L’opposition politique au Burundi est contre la révision de la constitution

Les acteurs politiques opposition alertent la communauté internationale sur une démarche dangereuse et qui pourra compromettre la paix et la stabilité au Burundi et dans la sous-région.

Dans une correspondance sortie samedi de la semaine passée, ces acteurs politiques du FNL de la coalition Amizero y’abarundi, de l’UPRONA non reconnu par le gouvernement et du parti MRC- Rurenzangemero s’insurgent contre l’amendement de la loi mere . Leur correspondance s’adresse à la communauté Est-Africaine, à l’union africaine et aux nations unies. L’objet de cette correspondance est: “alerte internationale sur une entreprise dangereuse de révision de la constitution au Burundi ». Dans leur correspondance, ces acteurs politiques disent que cette démarche ne vise que l’enterrement définitif des accords de paix et de réconciliation d’Arusha.

Pour ces hommes politiques, les conséquences de cette démarche seront énormes pour le Burundi en particulier et la sous-région, surtout les pays des grands lacs. Une démarche dictée par la volonté de Pierre Nkurunziza de se pérenniser au pouvoir, et qui vise a contourner ou se débarrasser de toutes réglementations en vigueur au Burundi qui pourraient gêner son projet de prolonger sa présidence. Une des considerations qui semblent n’avoir pas été prises en compte est l’article 299 de la constitution qui prévoit que la constitution ne peut pas être objet de révision quand il n’y a pas la paix et la stabilité dans le pays.

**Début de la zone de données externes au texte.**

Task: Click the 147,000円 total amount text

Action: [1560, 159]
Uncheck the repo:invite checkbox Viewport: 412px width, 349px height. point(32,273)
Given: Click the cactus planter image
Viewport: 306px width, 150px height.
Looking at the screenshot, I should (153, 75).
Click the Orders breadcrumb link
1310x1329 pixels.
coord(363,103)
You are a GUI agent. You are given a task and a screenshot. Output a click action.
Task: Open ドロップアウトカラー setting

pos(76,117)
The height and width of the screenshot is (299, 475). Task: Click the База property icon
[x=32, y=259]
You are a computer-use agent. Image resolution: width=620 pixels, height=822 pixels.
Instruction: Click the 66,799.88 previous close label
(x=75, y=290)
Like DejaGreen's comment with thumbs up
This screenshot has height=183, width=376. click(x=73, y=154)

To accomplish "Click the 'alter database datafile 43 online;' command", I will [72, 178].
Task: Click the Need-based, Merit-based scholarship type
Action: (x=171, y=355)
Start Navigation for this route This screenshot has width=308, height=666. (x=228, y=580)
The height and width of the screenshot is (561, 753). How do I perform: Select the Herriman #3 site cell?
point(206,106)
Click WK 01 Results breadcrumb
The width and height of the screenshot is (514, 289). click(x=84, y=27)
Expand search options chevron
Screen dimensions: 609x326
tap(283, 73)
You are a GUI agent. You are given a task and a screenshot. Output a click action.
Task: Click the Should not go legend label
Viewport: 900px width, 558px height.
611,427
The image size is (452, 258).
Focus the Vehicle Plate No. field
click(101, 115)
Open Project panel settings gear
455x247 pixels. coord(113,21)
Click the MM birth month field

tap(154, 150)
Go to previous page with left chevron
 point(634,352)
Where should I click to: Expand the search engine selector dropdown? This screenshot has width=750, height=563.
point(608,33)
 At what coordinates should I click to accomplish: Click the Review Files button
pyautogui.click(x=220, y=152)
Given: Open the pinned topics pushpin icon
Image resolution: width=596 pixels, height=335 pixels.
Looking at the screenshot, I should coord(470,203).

La démarche entamée par le régime de Nkurunziza selon ces acteurs politique est également contre le pacte international relatif aux droits civils et politique pourtant ratifié par le Burundi le 14 mars 1990 et qui fait partie intégrante de la constitution puisque consacré par l’article 19 de cette même constitution. Selon l’opposition politique, la révision de la constitution vise l’installation au Burundi d’un régime purement totalitaire. Ces acteurs politiques demandent à la communauté internationale d’user de son influence pour stopper ce forcing de Nkurunziza et le contraindre au dialogue avec tous les acteurs politiques pour un réel retour de la paix au Burundi. Au cas contraire ces acteurs alertent que NKURUNZIZA et sa clique vont commettre l’irréparable au Burundi et dans la sous-région. Ont reçu une copie de cette correspondance, tous les présidents des pays de la communauté est africaine.